Task description ▸ Each line that includes "checkbox" must be copied from the records.

---------- Data for processing

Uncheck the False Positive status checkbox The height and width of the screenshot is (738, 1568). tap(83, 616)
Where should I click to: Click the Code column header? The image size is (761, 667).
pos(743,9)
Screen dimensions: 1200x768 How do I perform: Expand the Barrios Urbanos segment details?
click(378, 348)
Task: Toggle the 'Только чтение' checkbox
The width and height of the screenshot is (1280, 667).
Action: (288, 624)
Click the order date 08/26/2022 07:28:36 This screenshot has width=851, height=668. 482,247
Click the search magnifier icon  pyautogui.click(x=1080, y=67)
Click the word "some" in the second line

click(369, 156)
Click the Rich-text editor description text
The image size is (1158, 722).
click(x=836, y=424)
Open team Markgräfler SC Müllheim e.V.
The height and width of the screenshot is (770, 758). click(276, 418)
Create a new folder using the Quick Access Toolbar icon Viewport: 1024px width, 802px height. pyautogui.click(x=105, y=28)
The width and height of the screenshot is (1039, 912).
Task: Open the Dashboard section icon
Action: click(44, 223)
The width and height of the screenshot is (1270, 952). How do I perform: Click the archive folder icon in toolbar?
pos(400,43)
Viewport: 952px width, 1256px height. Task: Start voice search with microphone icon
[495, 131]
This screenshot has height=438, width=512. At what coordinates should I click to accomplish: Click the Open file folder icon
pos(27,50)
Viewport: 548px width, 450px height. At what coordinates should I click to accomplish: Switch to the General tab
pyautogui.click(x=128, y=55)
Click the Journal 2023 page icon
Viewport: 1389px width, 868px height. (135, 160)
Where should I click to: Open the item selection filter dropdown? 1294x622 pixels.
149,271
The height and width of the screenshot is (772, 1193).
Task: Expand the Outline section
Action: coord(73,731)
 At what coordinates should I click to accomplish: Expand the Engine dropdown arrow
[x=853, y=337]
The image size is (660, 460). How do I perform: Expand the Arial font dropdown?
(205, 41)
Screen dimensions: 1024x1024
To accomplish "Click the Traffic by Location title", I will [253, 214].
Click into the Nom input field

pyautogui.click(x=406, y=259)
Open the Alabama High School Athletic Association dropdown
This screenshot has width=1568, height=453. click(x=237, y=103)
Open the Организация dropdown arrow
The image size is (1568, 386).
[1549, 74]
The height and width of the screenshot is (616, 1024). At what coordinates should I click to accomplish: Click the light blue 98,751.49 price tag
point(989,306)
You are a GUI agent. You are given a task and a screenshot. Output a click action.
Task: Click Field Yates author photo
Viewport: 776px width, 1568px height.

--------------------

Completed task ▸
Uncheck the False Positive status checkbox The height and width of the screenshot is (738, 1568). tap(83, 616)
Task: Toggle the 'Только чтение' checkbox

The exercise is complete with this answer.